Le chiacchiere contano. E hanno già fortemente indebolito l’Italia. Si deve fare attenzione più alle parole di Conte che a quelle di Juncker. Il guaio è che alle parole del primo il peso viene tolto a Roma, non a Bruxelles. La procedura d’infrazione la si vuole più a Roma che a Bruxelles.

La Commissione europea ha mosso dei rilievi ai conti di diversi Paesi, l’idea che ciò sia avvenuto solo per l’Italia è una bugia vittimista. Solo da noi, però, è successo che si sia provato a bruciare la risposta del governo, diffondendo anticipatamente una bozza e provvedendo a impallinarla ancor prima che fosse stampata. A quel punto la Commissione s’è mossa con prudenza, perché preso atto che le parole scritte erano diverse da quelle orali ha fatto osservare che, su quel piano, non sarebbe stato possibile evitare che si suggerisse ai capi di Stato e di governo l’avvio di una procedura d’infrazione.

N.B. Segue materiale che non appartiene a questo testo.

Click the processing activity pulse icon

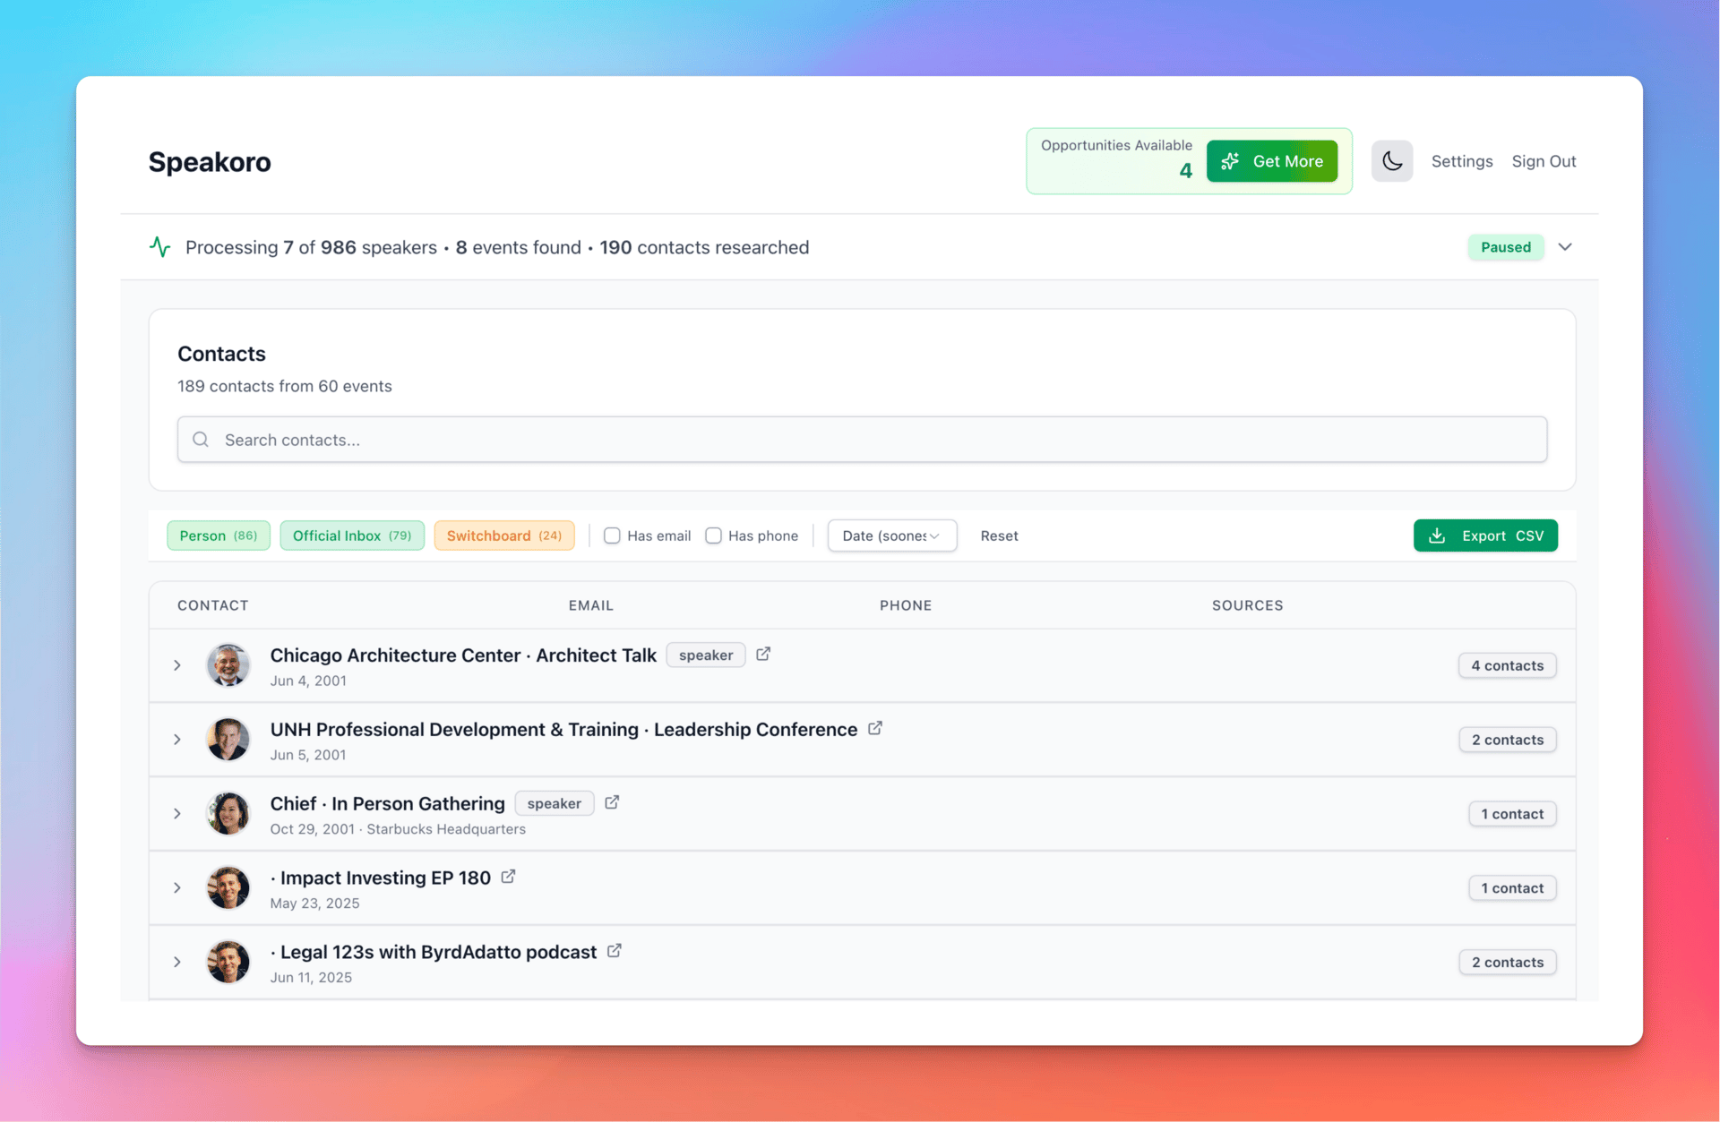tap(160, 247)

Aggiungendo: la porta resta aperta. Della serie: aiutateci a fermare tutto. A seguire Moody’s ha diffuso un avviso di declassamento, che avrebbe effetti negativi assai più rilevanti che non la procedura stessa.

Il presidente del Consiglio ha quindi convocato una singolare conferenza stampa, destinata a parlare ai suoi due vice: si deve trovare una via d’uscita senza esporre l’Italia a inutili rischi e costi (ha poi esplicitamente parlato di “danno ai risparmiatori”, parole il cui significato è inequivoco). Il ministro dell’economia, subito e ancora in queste ore, ha ribadito che non solo la procedura si può evitare, ma che i saldi strutturali sono in linea con quanto stabilito, bastando rispettare il Documento di economia e finanza, così come da tutti approvato nel suo aggiornamento. Chiarissimo: possiamo aggiustarla senza manovrine, semplicemente lavorando sulla minore spesa di alcuni capitoli (a cominciare dal reddito di cittadinanza).

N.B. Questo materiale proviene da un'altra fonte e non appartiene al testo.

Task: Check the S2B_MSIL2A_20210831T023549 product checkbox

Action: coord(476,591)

Scusate la rozzezza, ma si può così sintetizzarla: è chiaro che i nostri conti sono disallineati rispetto agli obiettivi, ma con un po’ di ipocrisia e contando sul fatto che la procedura contro l’Italia non la vuole nessuno, perché tutti sanno che può portare solo danni, mostrandosi prudenti e riconoscendo le difficoltà possiamo sfangarla. Ma sembra sia proprio questo che taluni non vogliono. A Roma vogliono la procedura, propiziata dal rendere impossibile il negoziato, cantando ai quattro venti che si è sempre pensato di non rispettare una riga del Def. Vuoi che questo accada perché ci si vuole fare esplodere pur di danneggiare (in conto terzi) l’euro e l’Ue, vuoi che accada perché non si sa come affrontare la successiva scadenza della legge di bilancio, vuoi perché si è rimasti prigionieri dei ruoli smargiassi, vuoi non si sappia di che si parla, questo accade. I mini bot sono la ciliegina sulla torta, letta da chiunque sappia leggere nel solo modo possibile: la promessa di stampare denaro falso per far saltare tutto.

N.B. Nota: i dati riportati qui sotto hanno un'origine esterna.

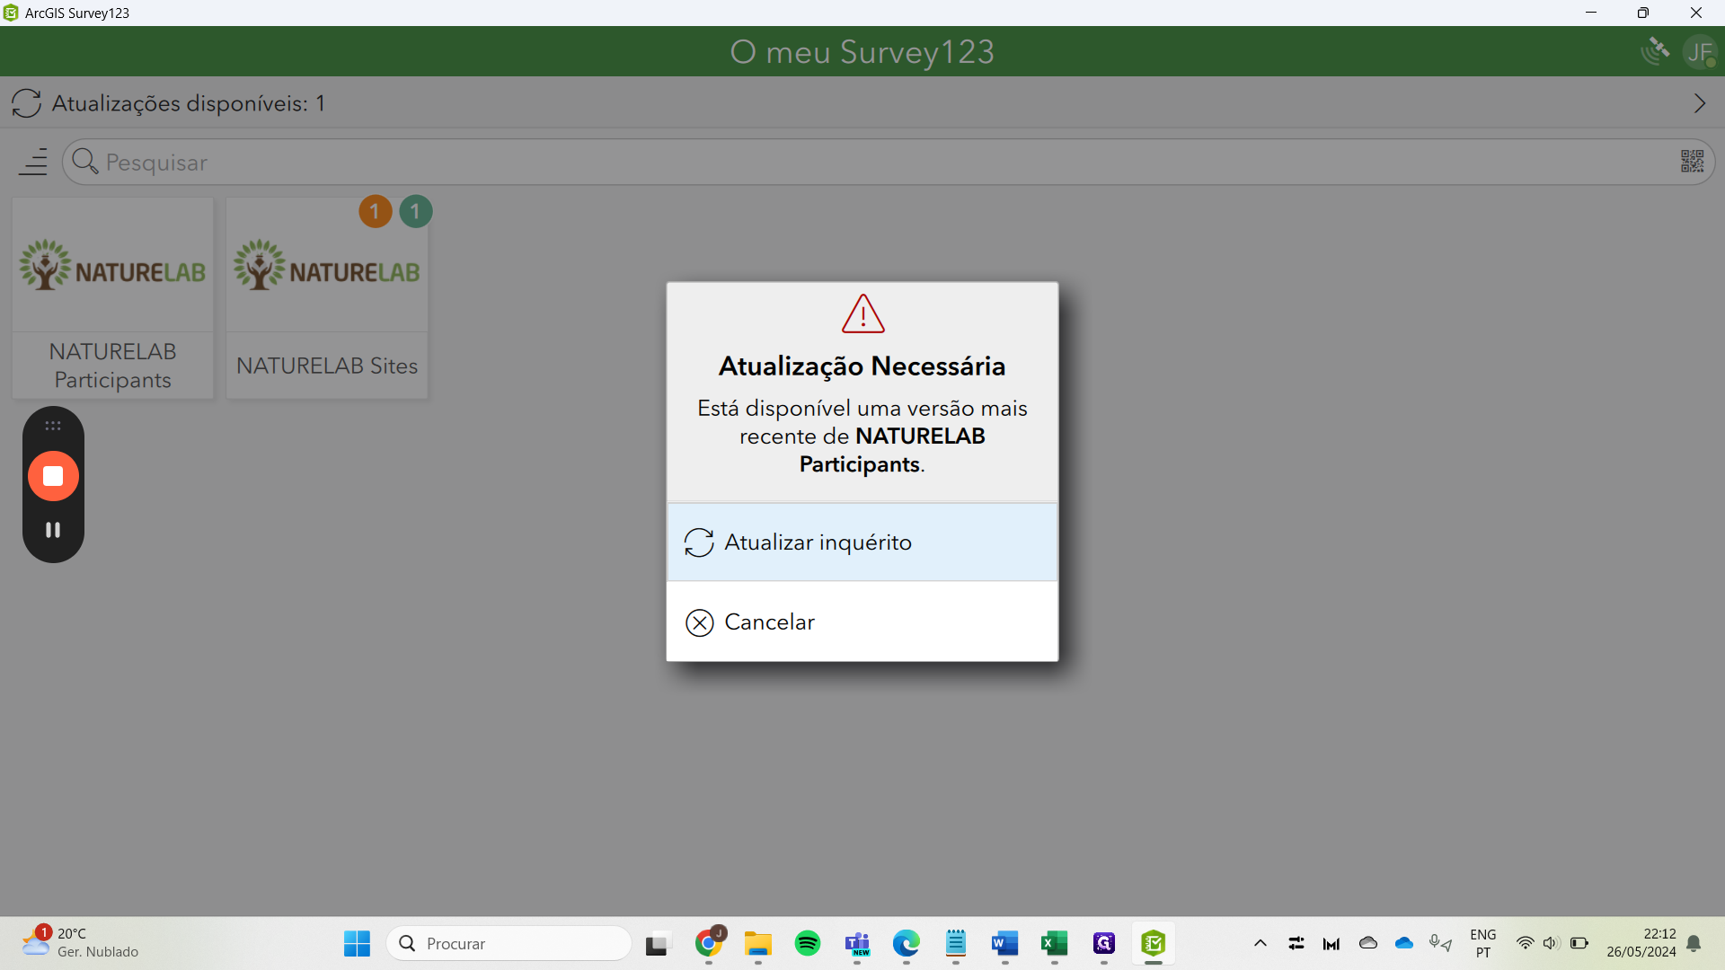The width and height of the screenshot is (1725, 970).
Task: Click the red warning triangle icon
Action: coord(863,314)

Se vai a sostenere che questa Commissione europea non può avviare la procedura perché al termine del mandato e “delegittimata” significa accompagnare l’analfabetismo istituzionale (non esistono vuoti e la Commissione è sempre pienamente in carica) con l’azzardo politico, dato che la prossima Commissione sarà più rigorista. Il fatto che il Comitato economico e finanziario, ovvero la sede preposta all’istruttoria tecnica, abbia confermato la fondatezza della procedura ha a che vedere con il futuro, non con il passato.

Allora, se si vuole evitarla, basta che si parta da quello e lo si discuta sul piano tecnico. Altrimenti la posizione di chi lavora per evitare lo scontro s’indebolisce mortalmente. Ed è in questa chiave che vanno lette le parole di Juncker: su questa strada l’Italia si fa male. Coincidono con quelle di Conte, che fanno eco a quelle di Tria. È a Roma che si pedala in direzione opposta. Contro tutti e tre.